Szymbark. Daria zginęła w Poniedziałek Wielkanocny. Czy ktoś odpowie za jej śmierć?
18 kwietnia minęły 3 lata od śmierci 19-letniej Darii. Nastolatka zginęła w Poniedziałek Wielkanocny, gdy w grupę osób, w której się znajdowała, uderzył 22-latek prowadzący volkswagena golfa.
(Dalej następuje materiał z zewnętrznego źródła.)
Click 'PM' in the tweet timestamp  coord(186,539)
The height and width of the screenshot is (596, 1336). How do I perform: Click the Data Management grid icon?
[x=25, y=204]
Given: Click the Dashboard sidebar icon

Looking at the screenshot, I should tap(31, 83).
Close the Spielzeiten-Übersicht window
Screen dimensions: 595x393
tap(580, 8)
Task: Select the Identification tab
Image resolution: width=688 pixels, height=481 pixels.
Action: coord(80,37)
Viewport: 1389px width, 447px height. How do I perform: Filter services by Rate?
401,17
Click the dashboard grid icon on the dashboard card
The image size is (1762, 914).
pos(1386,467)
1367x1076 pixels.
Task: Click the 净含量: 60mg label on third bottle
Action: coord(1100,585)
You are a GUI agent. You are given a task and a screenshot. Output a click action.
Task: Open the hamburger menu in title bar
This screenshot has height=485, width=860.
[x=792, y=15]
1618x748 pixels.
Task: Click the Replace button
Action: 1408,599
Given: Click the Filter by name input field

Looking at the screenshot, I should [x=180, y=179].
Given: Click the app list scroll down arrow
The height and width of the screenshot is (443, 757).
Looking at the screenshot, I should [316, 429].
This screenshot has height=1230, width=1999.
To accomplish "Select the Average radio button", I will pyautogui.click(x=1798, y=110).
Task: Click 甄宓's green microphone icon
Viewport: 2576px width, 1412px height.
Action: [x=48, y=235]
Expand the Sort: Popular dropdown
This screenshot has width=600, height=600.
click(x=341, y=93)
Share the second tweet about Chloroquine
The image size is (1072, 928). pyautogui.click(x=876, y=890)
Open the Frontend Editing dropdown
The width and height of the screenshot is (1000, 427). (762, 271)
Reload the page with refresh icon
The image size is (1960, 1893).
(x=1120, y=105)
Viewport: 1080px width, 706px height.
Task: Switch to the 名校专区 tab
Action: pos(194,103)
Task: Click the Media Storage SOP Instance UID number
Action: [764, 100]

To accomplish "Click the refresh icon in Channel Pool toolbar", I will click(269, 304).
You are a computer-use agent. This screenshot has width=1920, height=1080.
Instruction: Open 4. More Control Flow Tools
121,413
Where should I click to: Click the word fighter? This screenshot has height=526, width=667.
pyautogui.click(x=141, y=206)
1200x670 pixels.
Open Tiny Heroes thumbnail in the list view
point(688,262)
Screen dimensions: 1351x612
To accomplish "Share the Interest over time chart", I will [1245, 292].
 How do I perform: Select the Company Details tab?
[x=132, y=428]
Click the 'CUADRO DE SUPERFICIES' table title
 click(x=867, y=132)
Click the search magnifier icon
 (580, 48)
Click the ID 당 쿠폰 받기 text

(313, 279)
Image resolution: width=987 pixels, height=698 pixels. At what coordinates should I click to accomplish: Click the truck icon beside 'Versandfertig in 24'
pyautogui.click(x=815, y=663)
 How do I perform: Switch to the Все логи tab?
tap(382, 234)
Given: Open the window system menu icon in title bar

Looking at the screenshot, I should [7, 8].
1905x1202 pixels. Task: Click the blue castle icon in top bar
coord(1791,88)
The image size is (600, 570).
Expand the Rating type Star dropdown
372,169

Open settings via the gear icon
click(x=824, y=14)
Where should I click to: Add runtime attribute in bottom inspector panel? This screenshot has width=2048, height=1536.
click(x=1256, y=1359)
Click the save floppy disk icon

Wszyscy poszkodowani szli poboczem, ale nie uchroniło ich to przed tragedią. Dziewczyna poniosła śmierć na miejscu, a Dawid T. i jego pasażer odjechali, nie udzielając nikomu pomocy.
- W skierowanym do sądu akcie oskarżenia prokurator zarzucił kierującemu popełnienie przestępstwa polegającego na umyślnym naruszeniu zasad bezpieczeństwa i przepisów ruchu drogowego poprzez niezachowanie szczególnej ostrożności, w następstwie czego uderzył w idących prawą stroną pieszych, w wyniku czego śmierć poniosła jedna osoba, a dwie doznały obrażeń ciała, a następnie nie zatrzymując się i nie udzielając pomocy, zbiegł z miejsca wypadku - powiedziała "Dziennikowi Bałtyckiemu" Grażyna Wawryniuk, ówczesna rzeczniczka Prokuratury Okręgowej w Gdańsku.
Zarzuty nieudzielenia pomocy poszkodowanym osobom usłyszał również pasażer mężczyzny. 18-letni w czasie zdarzenia chłopak nie przyznał się jednak do winy, tłumacząc to tym, że nie widział momentu uderzenia - zeznał, że miał w tym czasie zamknięte oczy i był zmęczony, a jego kolega powiedział mu tylko, że uderzyli w sarnę.
Przekonanie o potrąceniu zwierzęcia to również tłumaczenie oskarżonego o spowodowanie wypadku - doszło do niego ok. godz. 4. Kierujący golfem powiedział jednocześnie, że żałuje tego, co się stało, i wyraził skruchę. Proces w tej sprawie miał się rozpocząć pod koniec marca, ale nie wiadomo, czy odbyły się już pierwsze rozprawy. Redakcja "Super Expressu" czeka na aktualne informacje z prokuratury.